Lior Sternfeld writes in a guest column for Informed Comment:
On November 29, 1947 the UN general assembly granted the Zionist movement one of its most prominent diplomatic achievements, when it approved the Palestine Partition Plan. The non-binding resolution, never voted on by the UN Security Council, proposed dividing the land of the British mandate into a Jewish State and an Arab-Palestinian state. The Palestinian leadership rejected the UNGA resolution as giving away a substantial amount of territory to which they felt what they viewed as foreign settlers had no right. In contrast, Jews welcomed the idea of partition in principle (though they did not commit to settled borders for Israel) and they moved forward to establish the state of Israel.
Kaf-Tet means 29 in Hebrew letters, and to date every Israeli child can tell by heart what Kaf-Tet Be’November is, even if he does not know what or when November is. Every Israeli child recognizes the old radio recording of the voting process and thus know how Argentina and Australia voted on this issue (abstention and yes respectively). The war that erupted immediately afterwards and the bloodshed that has transpired since prevented the full implementation of the solution.
Some sixty-five years later, the original UN resolution has a chance to be realized. The President of the Palestine Authority, Mahmud Abbas, has vowed to seek a vote on fulfilling that decades-old pledge of Palestinian Statehood to the UNGA on a symbolic date: Kaf-Tet Be’November 2012. With the last round of fighting behind us now, and given that the bluff of Israel “not negotiating with Hamas” has been called, Israel can do the right thing, remember what the passion for an independent state felt like, and congratulate Abbas and Palestine with the best wishes for luck. This is all the more appropriate give Abbas’s moderation and the rise of much more radical forces among some Palestinians.

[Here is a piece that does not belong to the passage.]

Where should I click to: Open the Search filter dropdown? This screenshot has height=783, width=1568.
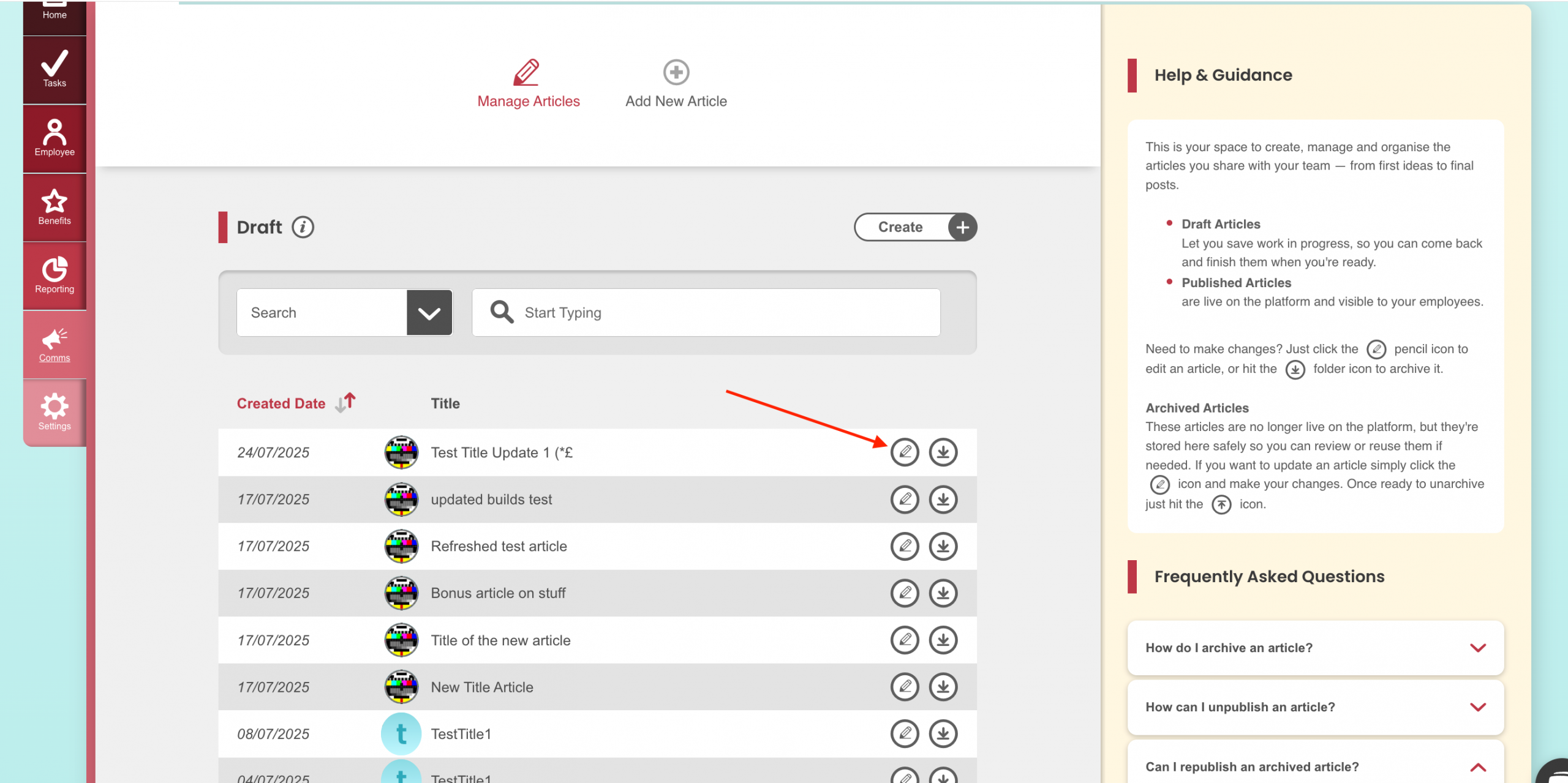tap(429, 313)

Prime Minister Netanyahu has declared his willingness to pursue a two-state solution and must be held accountable for that, and now is the time. Generations in Israel remembered what countries stood on the right side of history back in 1947, and did not forget who remained indifferent to the suffering of the Jewish people. It is Israel’s turn now to choose on which side of history it’d rather be on the issue of ending Palestinian statelessness and suffering.
Lior Sternfeld is pursuing a Ph.D. in History at the University of Texas, Austin.